本発明は固形石鹸、特にミリスチン酸石鹸を主成分とする固形石鹸の固化性改良に関する。
一般的な固形石鹸は、脂肪酸石鹸を基剤とし、必要に応じてショ糖、グリセリン、ソルビトール、プロピレングリコールなどの糖類またはポリオール類を添加、枠ねり法あるいは機械ねり法により製造しているのが通例である。
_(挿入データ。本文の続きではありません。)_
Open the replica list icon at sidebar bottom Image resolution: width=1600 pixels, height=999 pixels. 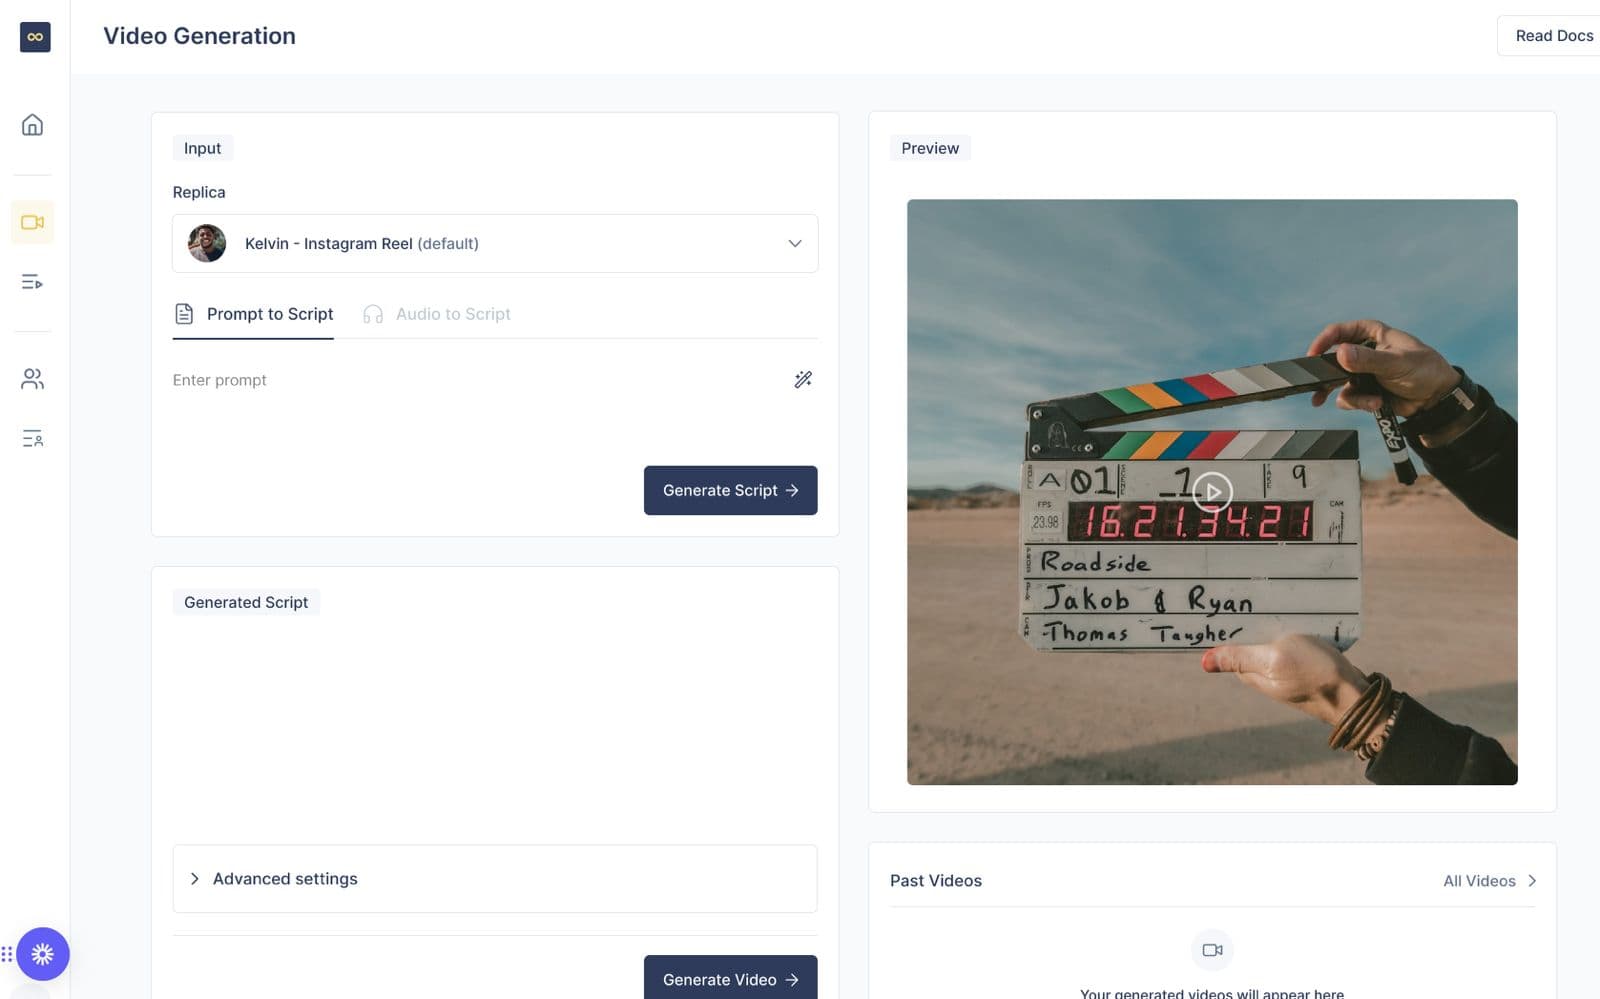32,440
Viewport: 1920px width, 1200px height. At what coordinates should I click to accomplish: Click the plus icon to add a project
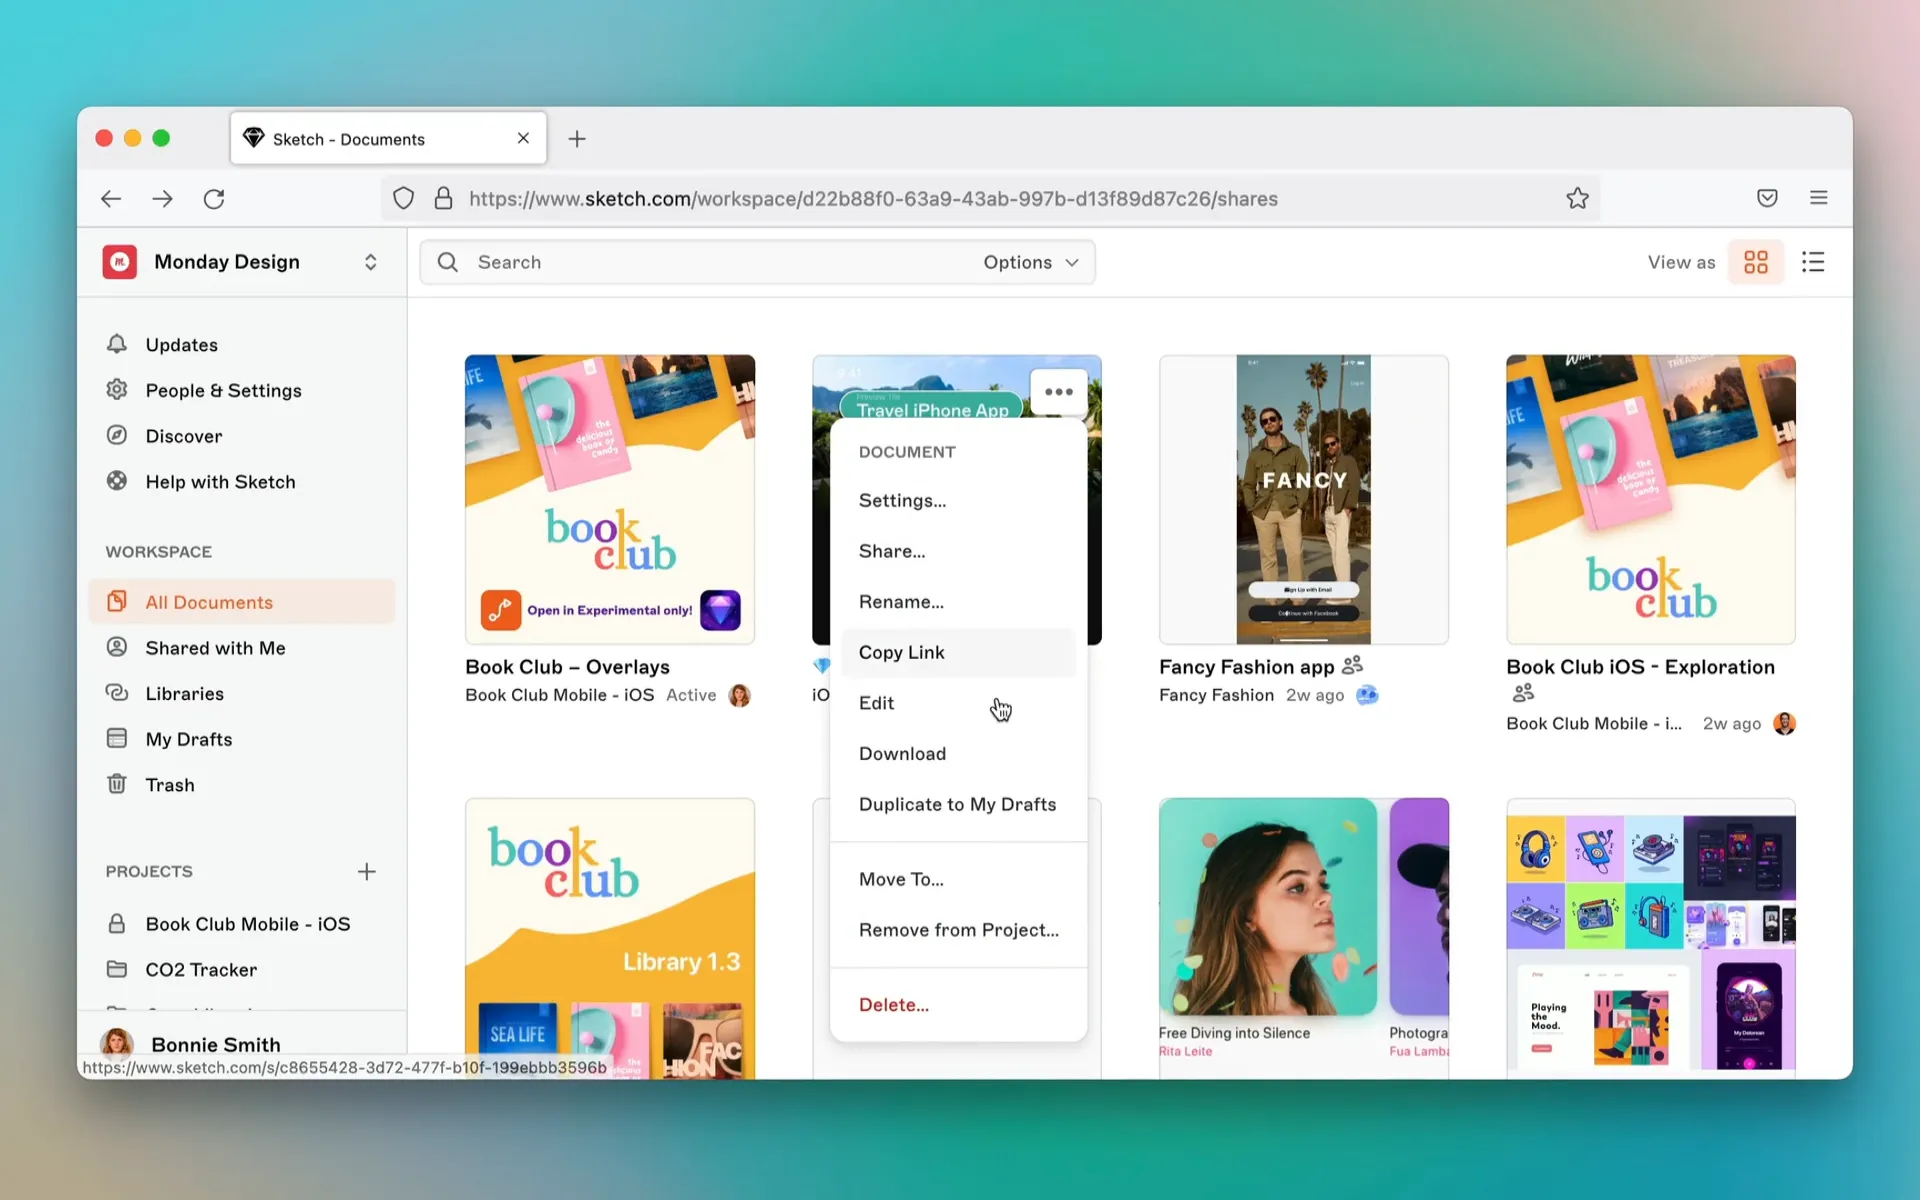(x=367, y=872)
脂肪酸の組成は、石鹸の物性に大きな影響を与え、通常は炭素数の多い飽和高級脂肪酸(C18ステアリン酸など)を用いると凝固点、硬度が上昇し、固形石鹸としての形態を整えやすくなるが、一方で冷水に対する溶解性、泡立ち性が低下し、洗浄力、使用感の低下につながりやすい。これに対し、脂肪酸としてC12,C14のラウリン酸、ミリスチン酸等(以下、中級脂肪酸という)を大量に用いると、冷水に対する溶解性、泡立ち性が大きく向上するが、凝固点、硬度が著しく低下し、固形石鹸としての製造適性、保形性が悪化する。特にC14のミリスチン酸は、洗浄性、低刺激性に優れ、固形石鹸の主成分として用いることが望まれるが、総脂肪酸中で50質量%を超えると顕著に凝固点、硬度が低下する傾向にあり、ミリスチン酸を固形石鹸に用いる際は、50%程度が事実上の限界であった。
特に透明石鹸にあっては、透明性を得るために糖類、ポリオール類を相当量添加する必要があり、凝固点の低下が大きく、中級脂肪酸の大量使用はより難しい傾向にあった。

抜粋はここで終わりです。